The following comes from a March 30 Episcopal News Service article by Lynette Wilson:


[Episcopal News Service] When California Bishop Marc Andrus wants to engage people in a conversation about climate change he doesn’t throw statistics at them, rather he begins with a question like: When was the last time you had an experience of wonder in the natural world?

“If we can connect people back to it, or open them up for a fresh experience with wonder, it’s a great starting place for recovering a sense of why [climate change] is a moral issue,” said Andrus, during an interview with Episcopal News Service in Los Angeles, California.

“If we can help people understand how wonder is an experience of love, if we can remember when I fell in love with the earth … then you have people that will stick with the effort.”
Andrus made the trip from San Francisco to Los Angeles to speak on a panel about reclaiming climate change as a moral issue. The panel was one of two that took place during a March 24 forum – hosted by the Domestic and Foreign Missionary Society and Los Angeles Bishop J. Jon Bruno – aimed at addressing the global climate change crisis.

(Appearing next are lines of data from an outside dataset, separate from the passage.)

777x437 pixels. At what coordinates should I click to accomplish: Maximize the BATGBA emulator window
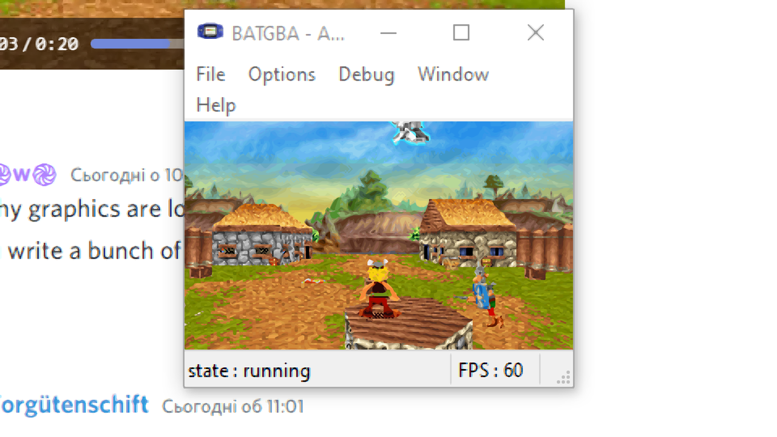461,32
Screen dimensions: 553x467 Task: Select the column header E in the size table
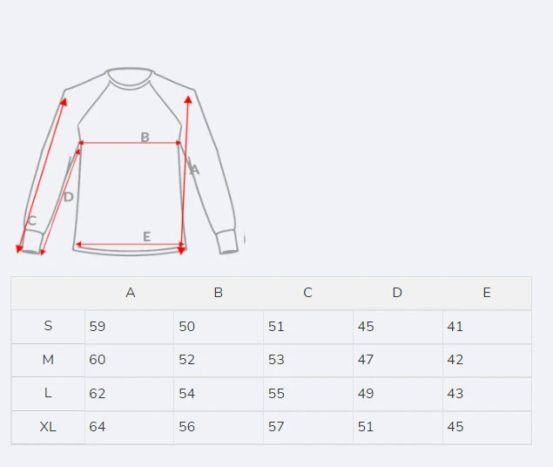[x=487, y=293]
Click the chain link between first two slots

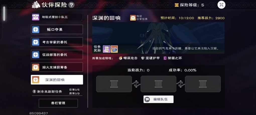(x=136, y=84)
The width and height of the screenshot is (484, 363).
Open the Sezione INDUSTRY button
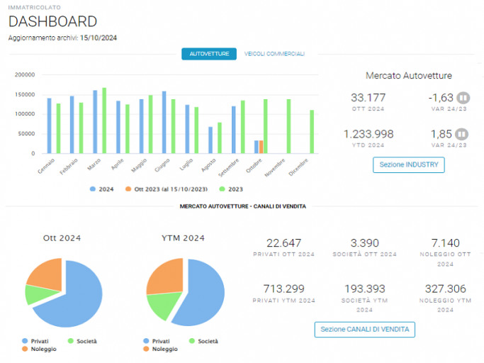point(408,164)
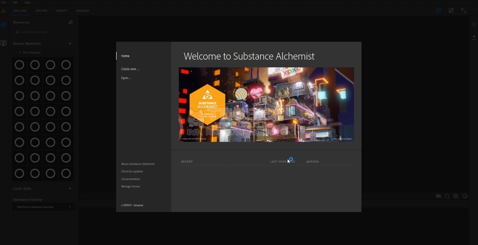Image resolution: width=478 pixels, height=245 pixels.
Task: Click Create new ... in welcome dialog
Action: click(x=130, y=69)
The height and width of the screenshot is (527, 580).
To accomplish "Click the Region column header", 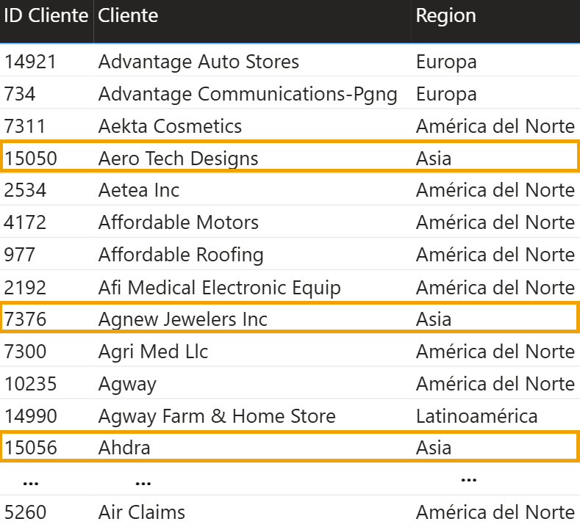I will coord(445,16).
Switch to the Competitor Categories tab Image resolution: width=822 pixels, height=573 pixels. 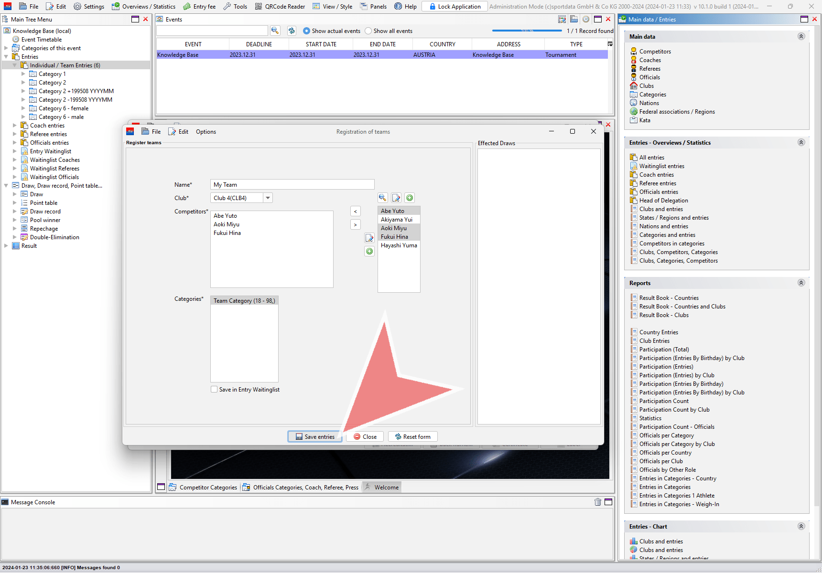pyautogui.click(x=204, y=488)
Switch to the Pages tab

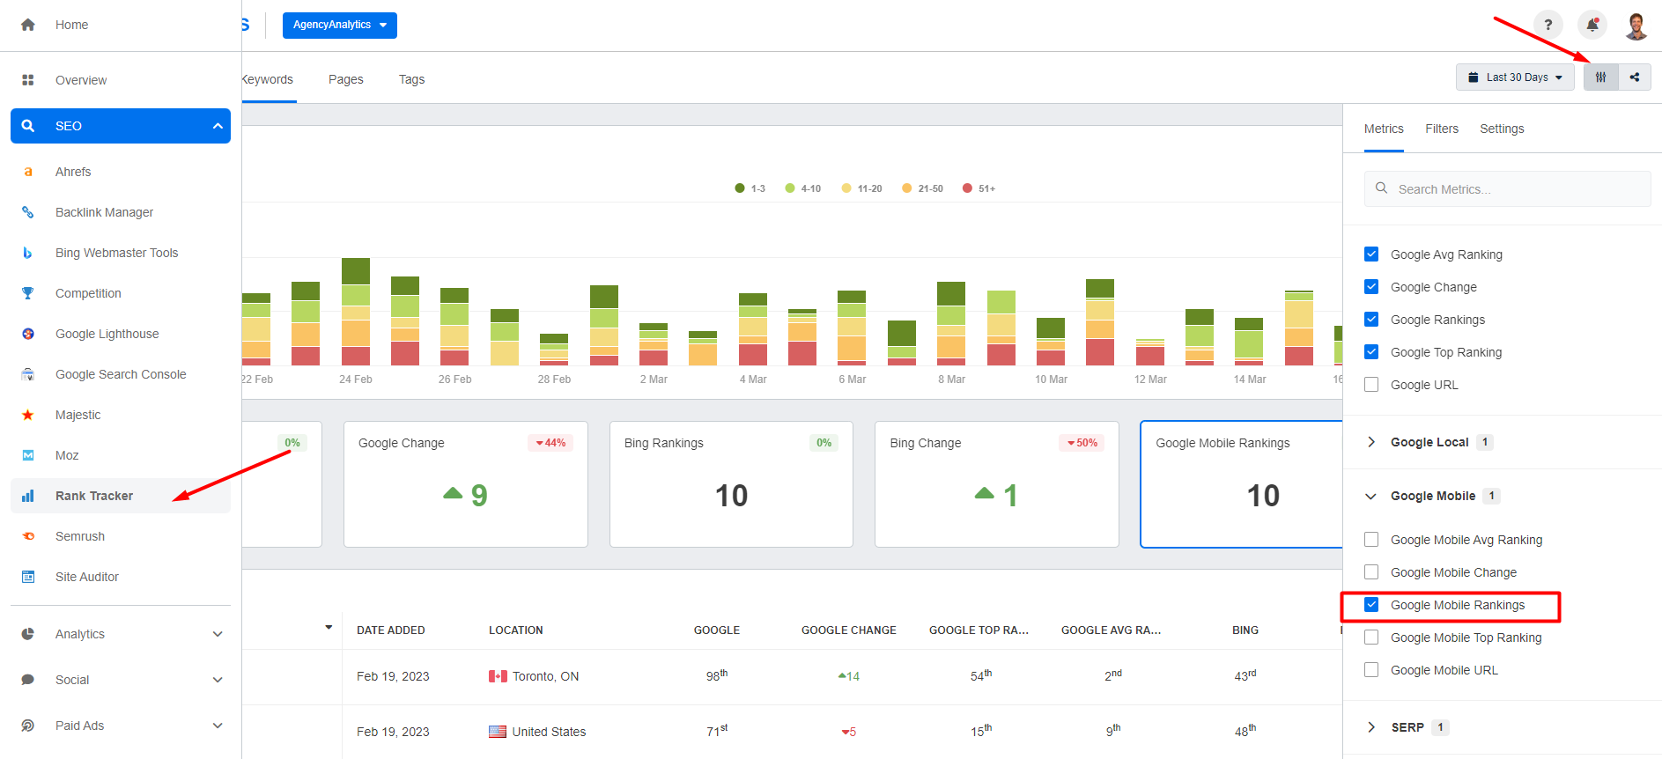(345, 79)
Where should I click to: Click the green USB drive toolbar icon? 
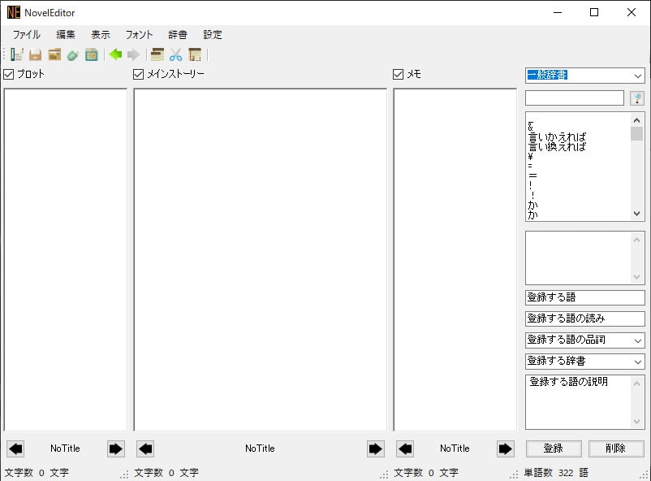(73, 54)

“Human appetites are responsible for the collapse of equilibrium particularly in developed nations, and many species are threatened with diminishment and loss of life,” said Presiding Bishop Katharine Jefferts Schori in her keynote address at the start of the March 24 forum in Los Angeles.

Mary Nichols, who chairs the Air Resources Board of the California Environmental Protection Agency, and a member of Los Angeles’ St. James in the City Episcopal Church, spoke on the panel alongside Andrus.

“Climate change is a moral issue because as we understand it, human beings are the principal cause for the exaggerated effects of global warming that we are seeing on this planet, and therefore it is incumbent on us to take responsibility for that and to take action,” said Nichols.

The church’s forum was timely, said Nichols, as it begins a needed conversation about climate change as nations prepare for the Conference of the Parties to the United Nations Framework Convention on Climate Change, Nov. 30 – Dec. 11, in Paris, France.

“For the last decade and a half, The Episcopal Church has focused on LGBT issues, and now we’re having a growing consciousness about the enormity of the climate change crisis … and without letting go of any of the other justice issues, we’re seeing that this is the emerging need for our global engagement,” said Andrus. “We are an organization that has some capacity to be a partner to a movement, to be a supporter to a movement, a resource to a movement, from which energy and resources can come.”